まず、チョンジュに住む友人のお宅に泊まったのだが、朝から多種多彩なおかずのオンパレード。日本でもお馴染みの白菜のキムチは勿論、その他に数種類のキムチ、春雨の炒め物、果てはプルゴギまで。これらを朝から用意していたお母さんは大変そうだったけれど、これだけしっかり食事をしていたら、一日三十食品目摂取するのは実に容易い。韓国人にとっては当たり前過ぎて別に目標にするほどの事でもなさそうだ。

そして、街中で見かける韓国食の店の多さに驚いた。家庭で食べる普通の食事が外食でもできてしまう。また、屋台やフードコートでも韓国食はあって当たり前。勿論、洋風や日本風の食事ができるレストランもあるが、何と言っても主流は韓国の家庭料理の店だ。一体、「日本食」として我々が外国人に紹介できる料理がこれほどあるだろうか、と、ふと思った。

ソウルに戻った初日、マジックショーのリハーサルがあり、その後スタッフの方達と夕飯を食べに行ったのだが、ここでも韓国ならではの焼肉。朝になっても腹がもたれる感じだったので、何か軽い物をという事で、後輩Nと一緒に外へ繰り出し、道端の露店で「キンパッ」を買った。韓国の街中では、ちょっとした食べ物を売る様々な露店を見かける。そしてどれもがそこそこ美味い。

お昼御飯は弁当を戴いたのだが、日本と同じく、ご飯と数種類のおかずが詰められた物。欧米ではまず見られない類似性に思わず嬉しくなったが、当然の事ながら、おかずは全て韓国式で、少々辛め。しかし、北米の「伝統的」ランチ、ピーナツバターのサンドイッチで昼食を取った気になるよりは余程健康的だ。

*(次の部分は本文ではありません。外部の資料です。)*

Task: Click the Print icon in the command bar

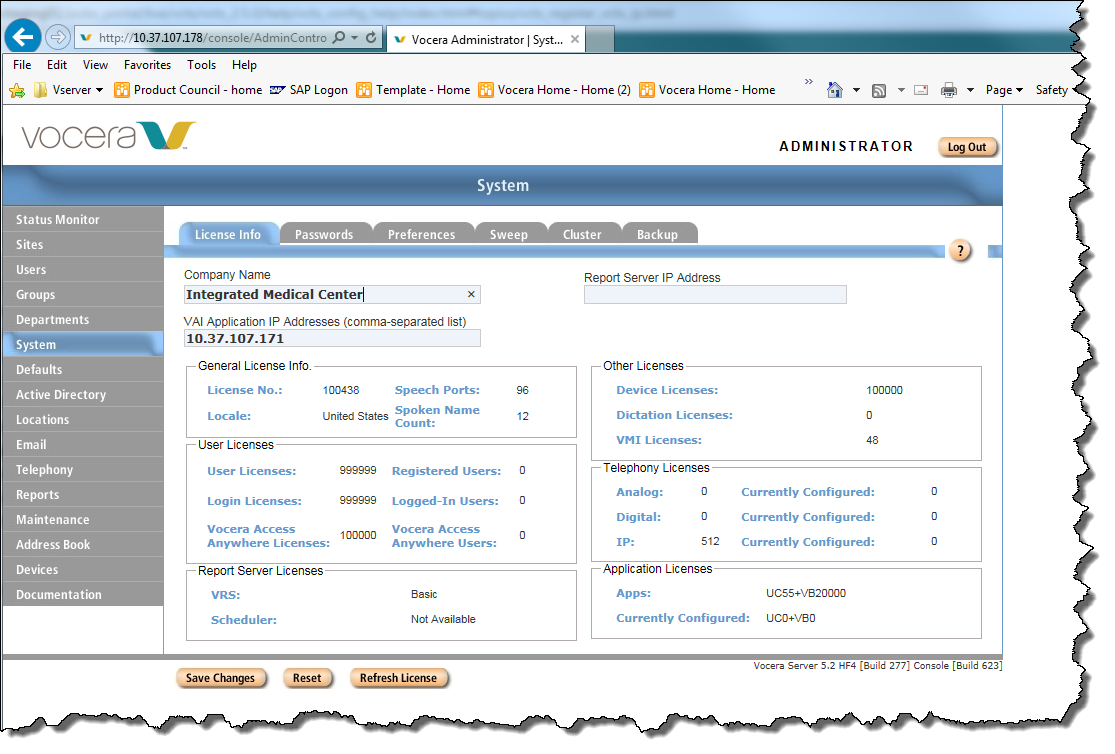Action: click(949, 90)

そして、夜は夜でプルゴギの鍋。更に二次会、三次会へ。三次会は夜半過ぎだというのにまたまた焼肉だ。韓国の飲食店の常として、注文した品以外にわんさかキムチの皿が並ぶ。韓国人達はこれらの野菜と肉とをバランス良くつまんでいた。古いキムチで焼肉を包んで食べると美味いんだとか、ご飯を口に含んだ後、スープの汁を流し込んで食べるのがオツなんだとか、韓国の人々は誇らしげに自国の食文化を紹介してくれた。

また、ハンジョンシク(韓定食)と呼ばれる小皿の並びまくったメニューでもてなして戴いた事もある。こういった場では「机の脚が折れるほど」皿を並べるのが礼儀らしく、その品数の多い事と言ったら!「次はこれ、次はこれ」と、好きなおかずを少しずつ、好きなだけ食べて良いのだが、とてもじゃないが全員でも食べ切れる量ではなく、場を離れる時、なんだか勿体無い、と、残ったおかずの行く末が気になってしまった。が、客が残さず平らげるほどの量しか出さないのでは、その食堂の名折れになるのだとか。

そんなこんなで韓国滞在中は韓国料理しか食べなかった。それには筆者が客人であったという事も関係していたかもしれないが、それにしても韓国人の韓国食との密着ぶりは日本における日本食へのそれとは比較にならないほど濃厚だ。彼らが外国の地であれほどキムチを恋しがっていたのにはこんな背景があったのだ、と思い当たった次第である。

ところで、この韓国旅行の直後にやはりマジック絡みでオランダへ行ったのだが、そこでまた韓国人の知人と再会する。日本人よりも団結意識の強い彼らは、常に群れ固まり、そして揃って深夜のキムチパーティーに出掛けて行った。オランダでキムチ!?なんとオランダにもキムチ工場があるという!!!韓国人のキムチパワーは侮れない!